[Date Prev][Date Next] [Thread Prev][Thread Next] [Date Index] [Thread Index]

Bug#801366: prototype



On 20/09/16 07:03, Julien Puydt wrote:
> Hi,
> 
> On 19/09/2016 22:49, Gordon Ball wrote:
>> I have put together a more-or-less working jupyter-notebook package [1].
>> This only requires one as-yet-unpackaged dependency:
>> libjs-jquery-typeahead [2]. Everything else can be satisfied from
>> unstable, although a couple of dependencies are technically outdated:
>>
>> codemirror (>= 5.8, only 5.4 available),
>> term.js (>= 0.0.7, only 0.0.4 available)
>> jquery (>= 2.0, 1.12 available - but I think this is equivalent except
>> version 2 removes shims for old browsers)
> 
> Looks good.
> 
>> The only messy part is google-caja, the upstream for which appears to be
>> a jupyter-created nodejs repo containing itself the static output of the
>> upstream caja project, which looks like a nightmare to package. Since
>> the generated output is non-minified, readable code and includes a
>> license statement I propose to include it as-is.
> 
> Last time I had a look, that was a single file. But if it's generated,
> I'm not sure we can include it as-is -- at least outside of experimental.

The file in the jupyter tarball comes from [3].

That repo appears to be set up by the jupyter team to provide a
bower-installable version of caja.

The actual `html-css-sanitizer-bundle.js` appears to be a concat of
(actual, non-generated) javascript source and json files containing
lists of HTML/CSS entities (from paths
src/google/caja/{plugin,lang/css,lang/html} in [4]). I think it's at
least arguable that it can be regarded as source (the individual files
could be included as `missing-source` if necessary).

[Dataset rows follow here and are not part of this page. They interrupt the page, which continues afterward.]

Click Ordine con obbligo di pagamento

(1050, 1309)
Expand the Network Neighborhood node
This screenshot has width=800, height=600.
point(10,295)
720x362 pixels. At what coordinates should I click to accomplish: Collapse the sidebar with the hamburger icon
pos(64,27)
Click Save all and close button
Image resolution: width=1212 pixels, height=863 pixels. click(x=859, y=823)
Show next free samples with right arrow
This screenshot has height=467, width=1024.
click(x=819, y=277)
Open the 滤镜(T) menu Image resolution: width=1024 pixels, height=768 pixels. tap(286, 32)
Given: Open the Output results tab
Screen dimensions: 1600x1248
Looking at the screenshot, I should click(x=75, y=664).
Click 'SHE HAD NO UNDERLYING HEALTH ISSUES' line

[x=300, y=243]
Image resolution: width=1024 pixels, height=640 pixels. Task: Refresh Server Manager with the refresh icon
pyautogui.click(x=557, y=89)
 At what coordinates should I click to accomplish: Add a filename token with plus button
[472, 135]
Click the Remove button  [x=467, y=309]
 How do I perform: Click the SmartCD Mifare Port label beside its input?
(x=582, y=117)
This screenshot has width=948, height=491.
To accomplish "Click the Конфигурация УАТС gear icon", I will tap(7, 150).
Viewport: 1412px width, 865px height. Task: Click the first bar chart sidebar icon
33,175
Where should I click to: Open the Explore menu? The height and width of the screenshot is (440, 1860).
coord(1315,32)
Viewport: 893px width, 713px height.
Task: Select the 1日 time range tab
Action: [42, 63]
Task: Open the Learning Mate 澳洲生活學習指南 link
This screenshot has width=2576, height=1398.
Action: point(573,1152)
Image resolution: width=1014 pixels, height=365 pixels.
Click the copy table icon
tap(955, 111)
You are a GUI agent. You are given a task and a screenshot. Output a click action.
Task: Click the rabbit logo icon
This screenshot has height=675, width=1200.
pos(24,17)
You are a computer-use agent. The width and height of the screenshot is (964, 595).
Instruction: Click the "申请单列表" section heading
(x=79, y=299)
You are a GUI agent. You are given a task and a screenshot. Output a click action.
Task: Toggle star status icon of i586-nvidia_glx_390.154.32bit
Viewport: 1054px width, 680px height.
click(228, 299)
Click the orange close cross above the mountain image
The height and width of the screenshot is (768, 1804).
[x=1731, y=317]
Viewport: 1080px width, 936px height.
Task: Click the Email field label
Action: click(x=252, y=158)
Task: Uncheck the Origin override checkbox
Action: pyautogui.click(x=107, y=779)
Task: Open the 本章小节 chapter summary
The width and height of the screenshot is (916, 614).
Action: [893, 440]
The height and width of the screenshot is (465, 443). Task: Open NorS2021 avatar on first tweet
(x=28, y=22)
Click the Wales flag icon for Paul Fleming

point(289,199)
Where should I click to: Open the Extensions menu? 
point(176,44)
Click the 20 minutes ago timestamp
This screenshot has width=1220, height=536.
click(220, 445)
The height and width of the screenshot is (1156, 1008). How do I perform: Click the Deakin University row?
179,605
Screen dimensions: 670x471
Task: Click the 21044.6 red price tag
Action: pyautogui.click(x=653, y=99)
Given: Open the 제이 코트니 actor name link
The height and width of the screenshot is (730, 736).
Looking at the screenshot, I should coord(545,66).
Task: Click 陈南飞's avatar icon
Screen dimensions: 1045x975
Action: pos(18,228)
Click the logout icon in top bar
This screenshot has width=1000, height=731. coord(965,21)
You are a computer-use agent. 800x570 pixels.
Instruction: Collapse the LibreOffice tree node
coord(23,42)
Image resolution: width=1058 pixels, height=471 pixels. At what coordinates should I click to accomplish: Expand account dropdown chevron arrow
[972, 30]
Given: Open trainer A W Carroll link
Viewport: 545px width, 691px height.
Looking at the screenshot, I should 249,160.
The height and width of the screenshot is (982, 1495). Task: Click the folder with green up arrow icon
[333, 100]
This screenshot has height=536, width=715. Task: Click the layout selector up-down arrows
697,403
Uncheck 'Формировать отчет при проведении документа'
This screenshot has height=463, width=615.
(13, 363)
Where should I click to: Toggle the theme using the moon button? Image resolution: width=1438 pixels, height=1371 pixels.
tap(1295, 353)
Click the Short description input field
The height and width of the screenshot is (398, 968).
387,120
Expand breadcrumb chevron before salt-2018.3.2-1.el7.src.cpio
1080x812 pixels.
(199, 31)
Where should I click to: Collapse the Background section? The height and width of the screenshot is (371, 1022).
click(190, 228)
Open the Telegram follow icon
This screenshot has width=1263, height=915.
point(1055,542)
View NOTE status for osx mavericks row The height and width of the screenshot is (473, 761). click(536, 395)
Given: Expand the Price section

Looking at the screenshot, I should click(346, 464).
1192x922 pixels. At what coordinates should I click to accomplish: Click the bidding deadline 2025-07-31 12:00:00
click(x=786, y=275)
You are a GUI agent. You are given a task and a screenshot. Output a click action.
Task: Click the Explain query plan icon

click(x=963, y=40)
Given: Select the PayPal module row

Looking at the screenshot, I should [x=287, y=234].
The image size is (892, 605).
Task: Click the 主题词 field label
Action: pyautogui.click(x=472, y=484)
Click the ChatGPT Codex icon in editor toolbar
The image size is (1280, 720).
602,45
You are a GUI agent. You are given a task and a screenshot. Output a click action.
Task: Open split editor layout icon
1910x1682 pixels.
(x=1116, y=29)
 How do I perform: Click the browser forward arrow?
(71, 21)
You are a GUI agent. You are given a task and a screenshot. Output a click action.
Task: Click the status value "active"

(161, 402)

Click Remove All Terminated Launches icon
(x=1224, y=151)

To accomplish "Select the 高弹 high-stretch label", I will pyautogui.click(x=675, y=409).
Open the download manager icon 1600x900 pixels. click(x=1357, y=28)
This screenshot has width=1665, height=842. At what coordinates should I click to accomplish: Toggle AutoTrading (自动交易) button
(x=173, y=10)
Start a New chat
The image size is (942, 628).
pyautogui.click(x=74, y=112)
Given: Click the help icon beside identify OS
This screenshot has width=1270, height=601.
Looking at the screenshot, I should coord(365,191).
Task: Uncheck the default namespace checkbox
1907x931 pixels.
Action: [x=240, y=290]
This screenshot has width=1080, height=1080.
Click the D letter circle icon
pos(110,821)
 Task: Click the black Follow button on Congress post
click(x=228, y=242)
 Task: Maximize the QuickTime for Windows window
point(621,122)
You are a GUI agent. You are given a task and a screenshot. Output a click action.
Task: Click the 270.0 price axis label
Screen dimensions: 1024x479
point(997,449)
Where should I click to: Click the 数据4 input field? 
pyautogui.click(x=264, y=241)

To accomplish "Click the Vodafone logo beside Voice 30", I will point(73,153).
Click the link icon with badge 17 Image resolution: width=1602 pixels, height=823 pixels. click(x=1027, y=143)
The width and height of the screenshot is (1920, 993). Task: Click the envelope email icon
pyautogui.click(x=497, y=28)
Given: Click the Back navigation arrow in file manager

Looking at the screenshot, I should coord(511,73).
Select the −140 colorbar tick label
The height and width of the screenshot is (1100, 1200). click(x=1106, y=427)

[3]: https://github.com/minrk/google-caja-browser
[4]: https://github.com/google/caja

> 
>> The upstream tarball is DFSG'd removing all the web components.
> 
> Good.
> 
>> The resulting package appears to work (tested: markdown, simple python,
>> matplotlib output, opening the builtin terminal).
> 
> Excellent.
> 
>> The package is only built for python3 - I originally tried to build py2
>> and py3 support with a common data package, but since this is
>> effectively an application and you can still run the python2 kernel
>> there seems little point packaging a python2 version and adding extra
>> complexity.
> 
> Agreed.
> 
>> The package currently only requires the javascript packages at
>> build-time, and copies the relevant files into the binary package. It
>> would be possible to symlink the files on install as well, but I suspect
>> it would be easier to freeze the set at build (should probably add
>> built-using headers).
> 
> I think symlinking will be needed to get outside of experimental.

There is precedent in main for this approach (using libjs* at build time
but embedding the result) - see, eg, syncthing. Symlinking would save
some space (and can be done, although it would be a pain), but given the
lack of API or even layout guarantees for js upstreams I'm concerned
that creates a vector for breakage - since jupyter uses a different
directory layout for some of the js packages than the libjs version it
is necessary to symlink individual files rather than directories.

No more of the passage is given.